Short exercise 1: Copy word for word everything in the passage on restoring foundation clearance, from "For grade elevation" down to "moisture against it.".
Short exercise 2: Summarize the passage on restoring foundation clearance in two sentences.

Passage:
For mulch accumulation — removal and reset. If the clearance has been lost because of mulch buildup over years, the correction is to remove the accumulated old mulch back to the original grade level, reestablish the 12-inch clearance measurement, and then replace with fresh mulch at an appropriate depth — two to three inches, no more, applied over a cleared base rather than on top of old material. When the old mulch is removed, take the opportunity to check the foundation surface in that area. Surface staining, soft material, or any organic growth on the foundation face indicates moisture contact that has been ongoing long enough to have an effect. If anything structural is visible, a foundation inspection is worth having before reapplying mulch.
For grade elevation from soil settlement or frost heave — regrading. When the soil level has risen to the point where the clearance is compromised, the fix is physical regrading — removing soil from the perimeter to drop the finished grade back to the required clearance, then ensuring the grade slopes away from the foundation at roughly 6 inches per 10 feet of horizontal distance (the standard drainage grade recommendation). On properties with clay-heavy soil — where this problem is most common because of frost heave — the regraded zone should be backfilled with slightly coarser material than the surrounding soil if possible, to improve drainage away from the foundation rather than retaining moisture against it.

Records supplied:
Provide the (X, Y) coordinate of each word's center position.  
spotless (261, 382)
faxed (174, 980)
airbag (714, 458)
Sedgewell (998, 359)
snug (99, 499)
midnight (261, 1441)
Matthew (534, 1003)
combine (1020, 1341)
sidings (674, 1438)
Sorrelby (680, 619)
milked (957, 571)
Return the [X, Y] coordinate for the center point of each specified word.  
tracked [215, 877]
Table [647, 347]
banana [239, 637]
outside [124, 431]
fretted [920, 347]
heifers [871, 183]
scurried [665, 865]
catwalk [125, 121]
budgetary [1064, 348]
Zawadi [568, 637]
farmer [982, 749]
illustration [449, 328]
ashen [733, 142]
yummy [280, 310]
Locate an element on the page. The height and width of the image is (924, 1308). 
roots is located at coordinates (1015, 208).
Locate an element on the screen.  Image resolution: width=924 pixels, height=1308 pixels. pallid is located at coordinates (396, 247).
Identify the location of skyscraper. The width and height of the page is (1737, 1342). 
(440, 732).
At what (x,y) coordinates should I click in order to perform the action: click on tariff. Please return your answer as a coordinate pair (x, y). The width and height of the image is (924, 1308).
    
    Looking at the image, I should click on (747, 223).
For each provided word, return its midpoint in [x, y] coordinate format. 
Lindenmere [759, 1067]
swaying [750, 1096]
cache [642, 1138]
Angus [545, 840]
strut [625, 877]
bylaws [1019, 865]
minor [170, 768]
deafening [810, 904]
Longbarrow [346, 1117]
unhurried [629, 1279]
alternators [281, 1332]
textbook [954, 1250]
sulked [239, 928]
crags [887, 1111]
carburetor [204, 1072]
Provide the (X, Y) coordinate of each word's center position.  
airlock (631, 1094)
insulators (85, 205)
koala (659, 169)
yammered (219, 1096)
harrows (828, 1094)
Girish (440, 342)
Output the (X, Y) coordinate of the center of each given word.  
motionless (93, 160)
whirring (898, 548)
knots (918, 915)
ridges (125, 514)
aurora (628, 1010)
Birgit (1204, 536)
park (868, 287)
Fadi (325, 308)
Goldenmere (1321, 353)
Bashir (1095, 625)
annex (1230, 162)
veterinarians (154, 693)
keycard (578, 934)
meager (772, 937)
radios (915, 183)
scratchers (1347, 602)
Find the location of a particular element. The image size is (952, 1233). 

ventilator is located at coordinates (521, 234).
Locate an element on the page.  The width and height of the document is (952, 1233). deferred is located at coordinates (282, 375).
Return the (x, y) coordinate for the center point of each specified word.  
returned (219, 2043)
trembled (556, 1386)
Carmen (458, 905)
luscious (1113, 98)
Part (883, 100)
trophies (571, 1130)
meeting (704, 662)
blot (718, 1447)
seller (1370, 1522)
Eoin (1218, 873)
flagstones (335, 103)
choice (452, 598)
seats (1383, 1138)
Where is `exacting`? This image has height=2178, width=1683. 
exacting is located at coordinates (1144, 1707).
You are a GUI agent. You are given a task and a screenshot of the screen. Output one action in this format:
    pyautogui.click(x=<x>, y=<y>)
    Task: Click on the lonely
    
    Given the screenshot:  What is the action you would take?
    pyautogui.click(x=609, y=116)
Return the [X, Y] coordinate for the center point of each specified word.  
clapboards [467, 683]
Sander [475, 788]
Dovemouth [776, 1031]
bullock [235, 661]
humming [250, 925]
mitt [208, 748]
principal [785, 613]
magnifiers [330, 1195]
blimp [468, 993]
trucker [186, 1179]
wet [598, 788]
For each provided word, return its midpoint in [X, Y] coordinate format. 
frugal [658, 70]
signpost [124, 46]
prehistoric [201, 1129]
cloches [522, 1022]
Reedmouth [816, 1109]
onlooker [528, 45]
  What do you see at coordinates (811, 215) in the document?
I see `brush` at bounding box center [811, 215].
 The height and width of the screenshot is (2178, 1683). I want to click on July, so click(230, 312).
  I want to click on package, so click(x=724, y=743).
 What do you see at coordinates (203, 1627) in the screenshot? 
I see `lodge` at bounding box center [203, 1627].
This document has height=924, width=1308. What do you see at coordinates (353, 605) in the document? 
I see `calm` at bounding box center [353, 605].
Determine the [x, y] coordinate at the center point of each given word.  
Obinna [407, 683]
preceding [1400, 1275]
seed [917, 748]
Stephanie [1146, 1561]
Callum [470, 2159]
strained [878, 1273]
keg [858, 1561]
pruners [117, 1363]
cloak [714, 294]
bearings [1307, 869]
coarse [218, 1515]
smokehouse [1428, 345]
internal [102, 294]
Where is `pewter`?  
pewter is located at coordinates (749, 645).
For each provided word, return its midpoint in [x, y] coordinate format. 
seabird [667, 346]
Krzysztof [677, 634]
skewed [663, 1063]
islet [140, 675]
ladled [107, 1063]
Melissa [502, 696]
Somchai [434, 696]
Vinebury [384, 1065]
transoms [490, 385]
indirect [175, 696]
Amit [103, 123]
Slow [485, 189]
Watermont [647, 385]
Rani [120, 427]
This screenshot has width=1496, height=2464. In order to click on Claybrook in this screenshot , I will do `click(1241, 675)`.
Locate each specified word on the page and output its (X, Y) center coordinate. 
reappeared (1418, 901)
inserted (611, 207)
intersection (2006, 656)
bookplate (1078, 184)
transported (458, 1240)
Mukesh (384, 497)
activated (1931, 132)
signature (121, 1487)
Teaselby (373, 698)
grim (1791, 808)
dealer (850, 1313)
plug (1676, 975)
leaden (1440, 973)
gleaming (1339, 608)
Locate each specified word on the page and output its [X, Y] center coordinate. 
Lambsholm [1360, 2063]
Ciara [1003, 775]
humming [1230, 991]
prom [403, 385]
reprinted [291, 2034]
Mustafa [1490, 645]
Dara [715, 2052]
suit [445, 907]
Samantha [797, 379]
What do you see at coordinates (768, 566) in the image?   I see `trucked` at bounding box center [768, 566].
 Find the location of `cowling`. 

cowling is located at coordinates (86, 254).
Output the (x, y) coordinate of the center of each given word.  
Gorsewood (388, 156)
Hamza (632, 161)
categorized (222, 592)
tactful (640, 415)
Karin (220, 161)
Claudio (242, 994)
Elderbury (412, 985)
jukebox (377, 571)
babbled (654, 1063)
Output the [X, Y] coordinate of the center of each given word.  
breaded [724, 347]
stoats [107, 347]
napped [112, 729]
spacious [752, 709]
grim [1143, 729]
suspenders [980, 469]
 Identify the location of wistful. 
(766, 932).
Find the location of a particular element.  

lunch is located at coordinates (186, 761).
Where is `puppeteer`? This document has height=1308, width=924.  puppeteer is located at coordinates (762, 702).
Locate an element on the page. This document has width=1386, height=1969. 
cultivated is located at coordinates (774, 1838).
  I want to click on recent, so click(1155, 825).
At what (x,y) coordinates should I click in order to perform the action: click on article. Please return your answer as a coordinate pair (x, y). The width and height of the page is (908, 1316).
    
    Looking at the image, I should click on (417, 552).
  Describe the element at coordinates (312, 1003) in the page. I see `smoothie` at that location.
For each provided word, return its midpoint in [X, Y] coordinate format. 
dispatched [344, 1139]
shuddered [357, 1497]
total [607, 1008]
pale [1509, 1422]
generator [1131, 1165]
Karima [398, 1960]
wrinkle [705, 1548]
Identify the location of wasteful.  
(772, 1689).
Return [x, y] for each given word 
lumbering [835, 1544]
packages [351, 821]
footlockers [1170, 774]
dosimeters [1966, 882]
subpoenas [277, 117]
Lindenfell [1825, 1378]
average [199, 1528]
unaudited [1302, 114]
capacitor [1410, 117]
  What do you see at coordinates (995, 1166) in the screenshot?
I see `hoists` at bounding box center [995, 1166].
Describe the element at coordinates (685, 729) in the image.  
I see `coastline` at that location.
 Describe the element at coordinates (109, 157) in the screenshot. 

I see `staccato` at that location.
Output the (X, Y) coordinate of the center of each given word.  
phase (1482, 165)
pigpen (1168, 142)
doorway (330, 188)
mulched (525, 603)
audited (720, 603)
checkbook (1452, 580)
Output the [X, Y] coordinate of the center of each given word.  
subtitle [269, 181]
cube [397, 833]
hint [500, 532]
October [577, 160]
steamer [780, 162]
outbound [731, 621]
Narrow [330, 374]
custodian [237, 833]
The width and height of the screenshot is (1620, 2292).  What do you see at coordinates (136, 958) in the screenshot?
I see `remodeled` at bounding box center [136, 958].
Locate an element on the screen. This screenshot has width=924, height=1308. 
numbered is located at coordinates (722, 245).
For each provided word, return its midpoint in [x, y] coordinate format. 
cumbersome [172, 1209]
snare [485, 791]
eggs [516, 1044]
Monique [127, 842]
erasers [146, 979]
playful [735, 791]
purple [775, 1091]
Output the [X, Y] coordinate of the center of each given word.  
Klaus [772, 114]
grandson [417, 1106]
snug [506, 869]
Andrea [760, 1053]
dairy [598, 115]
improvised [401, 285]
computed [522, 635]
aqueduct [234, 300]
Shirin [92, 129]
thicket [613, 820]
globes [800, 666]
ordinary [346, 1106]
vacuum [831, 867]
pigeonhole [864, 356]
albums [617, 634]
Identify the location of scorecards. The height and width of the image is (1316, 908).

Expected answer 1:
For grade elevation from soil settlement or frost heave — regrading. When the soil level has risen to the point where the clearance is compromised, the fix is physical regrading — removing soil from the perimeter to drop the finished grade back to the required clearance, then ensuring the grade slopes away from the foundation at roughly 6 inches per 10 feet of horizontal distance (the standard drainage grade recommendation). On properties with clay-heavy soil — where this problem is most common because of frost heave — the regraded zone should be backfilled with slightly coarser material than the surrounding soil if possible, to improve drainage away from the foundation rather than retaining moisture against it.

Expected answer 2: When mulch buildup has eroded the clearance, the old mulch should be removed down to the original grade, the 12-inch clearance reestablished, and fresh mulch applied two to three inches deep over the cleared base, with the exposed foundation checked for signs of moisture contact. When settlement or frost heave has raised the soil, the perimeter should be regraded to restore clearance and sloped away from the foundation at roughly 6 inches per 10 feet, using slightly coarser backfill on clay-heavy soil if possible.